A low-profile (0.21λg× 0.35λg× 0.02λg) and a simply-structured frequency-switchable antenna with eight
frequency choices were presented in the work. The radiating structure (monopole) is printed on a 1.6-mm-thick,
commercially available substrate of FR-4 (er = 4.4, tanδ = 0.020). Specifically, it uses three PIN diodes in the
designated places to shift the resonant bands of the antenna. The antenna operates at four different modes
depending on the ON and OFF states of the PIN diodes. While in each mode, the antenna covers two unique
frequencies (Mode 1 = 1.8 and 3.29 GHz, Mode 2 = 2.23 and 3.9 GHz, Mode 3 = 2.4 and 4.55 GHz, and Mode
4 = 2.78 and 5.54 GHz). The performance results show that the proposed antenna scheme explores significant
gain (>1.5 dBi in all modes) and reasonable efficiency (>82% in all modes) for each mode. Using a high-
frequency structure simulator (HFSS), the switchable antenna is designed and optimized. The fabricated model,
along with the PIN diode and biasing network, is tested experimentally to validate the simulation results. The
proposed antenna may also be combined in compact and heterogeneous radio frequency (RF) front-ends because
of its small geometry and efficient utilization of the frequency spectrum [15]
[17] A frequency reconfigurable Libra shape antenna has been presented to provide frequency reconfigurability.
Two PIN diodes are integrated into the designed antenna structure; thus, the antenna is operated in four different
modes. Each mode is characterised by specific resonant frequencies, reflection coefficients (S11), and
bandwidths, demonstrating the reconfigurability of the antenna. Between 26 and 40 GHz, the S11 values for the
different modes of the antenna are below −10 dB, indicating the usability of the antenna in this frequency range.

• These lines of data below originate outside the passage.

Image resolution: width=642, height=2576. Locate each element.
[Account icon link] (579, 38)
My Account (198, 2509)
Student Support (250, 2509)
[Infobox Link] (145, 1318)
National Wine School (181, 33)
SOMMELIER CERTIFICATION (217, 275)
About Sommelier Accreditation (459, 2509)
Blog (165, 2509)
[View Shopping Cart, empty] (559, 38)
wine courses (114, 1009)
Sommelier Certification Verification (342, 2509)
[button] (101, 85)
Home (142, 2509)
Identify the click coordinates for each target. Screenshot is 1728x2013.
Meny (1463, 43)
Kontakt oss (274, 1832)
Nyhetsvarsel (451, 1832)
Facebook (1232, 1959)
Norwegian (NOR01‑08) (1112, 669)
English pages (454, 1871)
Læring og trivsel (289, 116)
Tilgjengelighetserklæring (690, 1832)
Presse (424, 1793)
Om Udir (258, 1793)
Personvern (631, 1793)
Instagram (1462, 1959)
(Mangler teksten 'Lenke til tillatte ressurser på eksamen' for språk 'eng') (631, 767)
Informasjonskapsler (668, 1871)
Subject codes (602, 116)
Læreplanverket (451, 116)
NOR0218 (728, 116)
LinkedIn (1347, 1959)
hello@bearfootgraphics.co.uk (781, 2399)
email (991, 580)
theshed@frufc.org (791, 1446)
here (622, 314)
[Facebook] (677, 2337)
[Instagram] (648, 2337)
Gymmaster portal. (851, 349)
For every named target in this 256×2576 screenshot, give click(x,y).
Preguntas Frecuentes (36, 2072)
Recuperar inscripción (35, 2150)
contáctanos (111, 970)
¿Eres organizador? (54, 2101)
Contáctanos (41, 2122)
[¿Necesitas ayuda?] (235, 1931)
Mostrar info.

The proposed structure has been fabricated with a printed circuit device and tested with a vector network analyser
in the microwave laboratory. The experimental results support the simulation results and confirm that the antenna
can maintain optimum performance in the specified frequency ranges. The developed multimode antenna
structure is a good candidate for various applications such as telecommunications (5G), satellite communication
systems, scientific research, Radio Astronomy, Industrial and Medical Applications, and radar systems.
[18] presents a compact multifrequency reconfigurable patch antenna in terms of design and fabrication for
operating in the S and C bands of the RF spectrum, which are overwhelmed by wireless applications.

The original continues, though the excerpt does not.